See Special Characters for more information on EOF and EOL. This
means that a read request shall not return until an entire line has
been typed or a signal has been received. Also, no matter how many
bytes are requested in the read() call, at most one line shall be
returned. It is not, however, necessary to read a whole line at once;
any number of bytes, even one, may be requested in a read() without
losing information.

If {MAX_CANON} is defined for this terminal device, it shall be a
limit on the number of bytes in a line. The behavior of the system
when this limit is exceeded is implementation-defined.

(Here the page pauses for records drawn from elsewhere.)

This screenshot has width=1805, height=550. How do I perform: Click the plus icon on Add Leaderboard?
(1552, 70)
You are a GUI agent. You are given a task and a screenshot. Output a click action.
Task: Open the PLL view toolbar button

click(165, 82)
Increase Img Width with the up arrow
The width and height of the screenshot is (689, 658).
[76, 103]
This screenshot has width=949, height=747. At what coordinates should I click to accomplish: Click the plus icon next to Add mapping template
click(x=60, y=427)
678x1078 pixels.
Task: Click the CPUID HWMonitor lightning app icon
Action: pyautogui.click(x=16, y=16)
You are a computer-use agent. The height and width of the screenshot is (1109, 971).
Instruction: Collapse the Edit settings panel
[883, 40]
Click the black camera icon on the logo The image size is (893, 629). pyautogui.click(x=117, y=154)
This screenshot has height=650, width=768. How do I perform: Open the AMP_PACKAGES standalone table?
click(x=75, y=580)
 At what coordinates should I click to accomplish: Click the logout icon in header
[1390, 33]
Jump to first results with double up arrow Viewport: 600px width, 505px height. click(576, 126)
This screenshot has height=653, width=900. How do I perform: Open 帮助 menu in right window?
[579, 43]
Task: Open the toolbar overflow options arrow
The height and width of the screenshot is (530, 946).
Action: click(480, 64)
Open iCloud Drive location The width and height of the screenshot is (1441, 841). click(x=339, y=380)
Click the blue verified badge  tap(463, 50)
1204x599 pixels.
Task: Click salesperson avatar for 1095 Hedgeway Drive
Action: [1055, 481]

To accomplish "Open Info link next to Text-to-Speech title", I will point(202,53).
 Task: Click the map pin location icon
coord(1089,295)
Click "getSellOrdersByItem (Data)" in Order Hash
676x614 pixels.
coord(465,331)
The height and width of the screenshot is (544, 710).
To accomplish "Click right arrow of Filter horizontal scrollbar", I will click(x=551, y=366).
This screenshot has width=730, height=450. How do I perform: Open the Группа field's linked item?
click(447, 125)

In other words, while processing input in canonical mode, the system may
discard input in excess of MAX_CANON until a NL character is received.
Linux defines MAX_CANON as 255.


Also, consider the readline use cases. bash, for instance, uses readline to
process the command lines entered, but needs to change the termios to a
canonical mode for each entered command. I would expect that pasting a
sequence of commands (of 4K, which is not even 'a lot') to work.

The same is true for psql, where users might paste several KB of queries, or
almost every readline enabled "shell".

readline() saves and restores the termios settings for each input
line it reads. However, tty i/o is asynchronous in the kernel.
This means that when readline() restores the original termios
settings, any new data received by the tty will be interpreted
with the current, original termios settings.

When a large paste happens, the tty/line discipline read buffer
quickly fills up (to 4k). When full, further input is forced to
wait. After readline() reads an input line, more space becomes
available in the read buffer. Unfortunately, this event roughly
coincides with restoring the original termios settings, and
thus increases the probability that more paste data will be
received with the wrong termios settings.

That's why the patches that involve scheduling the receive
buffer work seem to have some effect on the outcome.

It's not totally clear to me why receiving characters with the wrong termios
settings might lead to this characters being dropped when reading them with
different settings.

Many termios settings are applied when the input is received rather than when
the application reads them.

Here's an example sequence:

1. termios is set to non-canonical mode
2. the input buffer is filled with paste data (although unknown to the kernel
there is more paste data which has not yet been received). The paste data
contains CR as line delimiter.
3. the input buffer is read character-by-character until the first CR is found.
4. termios is set to canonical mode but ICRNL is not set.
5. the writer thread is woken because more space has become available in the
input buffer.
6. more paste data is received in canonical mode but a NL cannot be found
(because there are only CRs in the paste data).
7. the system discards this input to prevent already received data from being
overrun and continues to do so until a NL is found (or termios is set back
to non-canonical mode).


I took a deep look into the code, trying to find where was the code that ended
up dropping characters, but could not find it.
Could you maybe point me to it?

n_tty_set_room() in drivers/tty/n_tty.c (3.10 mainline)

From n_tty_set_room():

/*
* If we are doing input canonicalization, and there are no
* pending newlines, let characters through without limit, so
* that erase characters will be handled. Other excess
* characters will be beeped.
*/
if (left <= 0)
left = ldata->icanon && !ldata->canon_data;
old_left = tty->receive_room;
tty->receive_room = left;


The code means that if the input buffer is full and ICANON is set and
a NL has not been received yet, still report that space for 1 char
is available in the input buffer.

When the character is actually received and interpreted, if there is
no space in the input buffer, the character is dropped. If ECHO is set,
a '\a' (bell) is written to the tty's output.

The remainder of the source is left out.